About this task ▸ Return every line from the records below that has the word "beside".

• • • •

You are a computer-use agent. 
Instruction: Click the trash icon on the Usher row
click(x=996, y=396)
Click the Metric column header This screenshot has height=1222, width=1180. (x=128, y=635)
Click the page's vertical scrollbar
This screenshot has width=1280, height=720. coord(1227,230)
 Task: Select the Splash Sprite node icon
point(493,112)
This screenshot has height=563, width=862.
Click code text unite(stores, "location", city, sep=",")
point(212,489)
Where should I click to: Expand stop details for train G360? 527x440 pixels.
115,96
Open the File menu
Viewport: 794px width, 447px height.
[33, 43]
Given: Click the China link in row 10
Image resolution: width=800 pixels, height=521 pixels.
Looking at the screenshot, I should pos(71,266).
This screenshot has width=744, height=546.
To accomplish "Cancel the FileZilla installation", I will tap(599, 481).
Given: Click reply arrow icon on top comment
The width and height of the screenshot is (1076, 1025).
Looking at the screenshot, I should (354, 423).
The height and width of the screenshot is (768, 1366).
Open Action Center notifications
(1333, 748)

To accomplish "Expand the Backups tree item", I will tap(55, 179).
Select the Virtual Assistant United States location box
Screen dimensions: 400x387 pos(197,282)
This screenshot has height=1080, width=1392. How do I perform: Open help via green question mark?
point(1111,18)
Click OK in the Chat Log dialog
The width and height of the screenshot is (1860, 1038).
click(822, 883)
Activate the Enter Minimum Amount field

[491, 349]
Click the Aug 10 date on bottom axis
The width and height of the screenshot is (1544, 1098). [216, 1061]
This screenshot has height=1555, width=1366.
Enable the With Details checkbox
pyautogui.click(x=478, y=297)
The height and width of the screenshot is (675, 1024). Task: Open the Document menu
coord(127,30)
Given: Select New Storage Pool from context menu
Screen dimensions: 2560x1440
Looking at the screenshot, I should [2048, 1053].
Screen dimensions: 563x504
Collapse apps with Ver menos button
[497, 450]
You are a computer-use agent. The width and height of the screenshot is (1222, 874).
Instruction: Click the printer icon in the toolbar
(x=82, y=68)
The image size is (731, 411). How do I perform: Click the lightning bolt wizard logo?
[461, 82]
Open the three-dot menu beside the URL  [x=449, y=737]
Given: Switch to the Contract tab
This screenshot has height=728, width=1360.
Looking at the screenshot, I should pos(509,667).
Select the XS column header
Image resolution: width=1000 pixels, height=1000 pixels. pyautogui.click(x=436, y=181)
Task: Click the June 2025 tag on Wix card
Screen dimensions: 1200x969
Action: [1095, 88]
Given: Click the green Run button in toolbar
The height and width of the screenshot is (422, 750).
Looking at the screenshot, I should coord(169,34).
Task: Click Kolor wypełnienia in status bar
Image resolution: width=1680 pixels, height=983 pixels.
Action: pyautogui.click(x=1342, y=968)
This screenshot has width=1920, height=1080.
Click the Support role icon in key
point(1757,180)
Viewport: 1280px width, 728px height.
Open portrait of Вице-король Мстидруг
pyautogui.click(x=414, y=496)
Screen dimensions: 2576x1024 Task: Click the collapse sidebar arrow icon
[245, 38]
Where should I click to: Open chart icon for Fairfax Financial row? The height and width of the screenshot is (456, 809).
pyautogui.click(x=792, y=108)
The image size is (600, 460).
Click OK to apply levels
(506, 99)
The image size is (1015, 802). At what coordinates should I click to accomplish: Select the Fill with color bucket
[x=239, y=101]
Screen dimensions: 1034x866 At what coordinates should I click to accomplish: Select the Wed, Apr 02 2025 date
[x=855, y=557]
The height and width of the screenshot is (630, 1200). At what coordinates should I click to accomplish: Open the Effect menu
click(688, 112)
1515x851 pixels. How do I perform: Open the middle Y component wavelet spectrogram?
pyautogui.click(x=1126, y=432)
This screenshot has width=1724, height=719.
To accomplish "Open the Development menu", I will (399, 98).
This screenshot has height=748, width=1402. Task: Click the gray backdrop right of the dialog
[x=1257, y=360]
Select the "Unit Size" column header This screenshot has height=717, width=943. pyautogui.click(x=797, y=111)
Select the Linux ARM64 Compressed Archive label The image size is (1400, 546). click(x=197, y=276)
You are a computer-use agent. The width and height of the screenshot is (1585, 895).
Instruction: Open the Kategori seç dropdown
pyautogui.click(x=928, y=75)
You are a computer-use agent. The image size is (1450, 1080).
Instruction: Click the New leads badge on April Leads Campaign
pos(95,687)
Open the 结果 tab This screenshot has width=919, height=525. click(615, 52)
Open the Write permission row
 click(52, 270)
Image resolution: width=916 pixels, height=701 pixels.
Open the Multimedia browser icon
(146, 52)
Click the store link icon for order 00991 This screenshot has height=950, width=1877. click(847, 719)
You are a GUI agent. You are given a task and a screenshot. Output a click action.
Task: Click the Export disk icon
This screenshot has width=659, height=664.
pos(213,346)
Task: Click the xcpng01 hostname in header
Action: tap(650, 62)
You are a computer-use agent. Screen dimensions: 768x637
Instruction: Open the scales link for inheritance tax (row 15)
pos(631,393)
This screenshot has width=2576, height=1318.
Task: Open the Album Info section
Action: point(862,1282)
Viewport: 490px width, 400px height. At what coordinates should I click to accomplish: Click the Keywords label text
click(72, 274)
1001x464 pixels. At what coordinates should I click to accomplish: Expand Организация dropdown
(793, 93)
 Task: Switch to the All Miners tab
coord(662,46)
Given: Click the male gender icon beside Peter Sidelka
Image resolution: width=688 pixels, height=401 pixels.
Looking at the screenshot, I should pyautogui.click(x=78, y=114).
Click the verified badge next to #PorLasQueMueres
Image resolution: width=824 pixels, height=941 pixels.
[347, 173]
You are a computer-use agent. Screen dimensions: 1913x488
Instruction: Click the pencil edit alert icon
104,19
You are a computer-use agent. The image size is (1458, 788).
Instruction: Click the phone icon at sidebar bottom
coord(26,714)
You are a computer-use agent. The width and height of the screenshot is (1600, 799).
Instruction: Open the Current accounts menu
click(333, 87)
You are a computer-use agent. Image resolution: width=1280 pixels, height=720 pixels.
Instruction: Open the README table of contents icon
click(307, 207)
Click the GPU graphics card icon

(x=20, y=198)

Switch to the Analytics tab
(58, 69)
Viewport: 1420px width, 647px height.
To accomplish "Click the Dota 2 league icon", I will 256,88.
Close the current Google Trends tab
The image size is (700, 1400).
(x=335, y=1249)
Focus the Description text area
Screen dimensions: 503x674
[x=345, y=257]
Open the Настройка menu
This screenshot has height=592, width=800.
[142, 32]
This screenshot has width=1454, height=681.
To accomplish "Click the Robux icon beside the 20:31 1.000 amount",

• • • •

Completed task ▸
Open the three-dot menu beside the URL  [x=449, y=737]
Given: Click the male gender icon beside Peter Sidelka
To accomplish "Click the Robux icon beside the 20:31 1.000 amount",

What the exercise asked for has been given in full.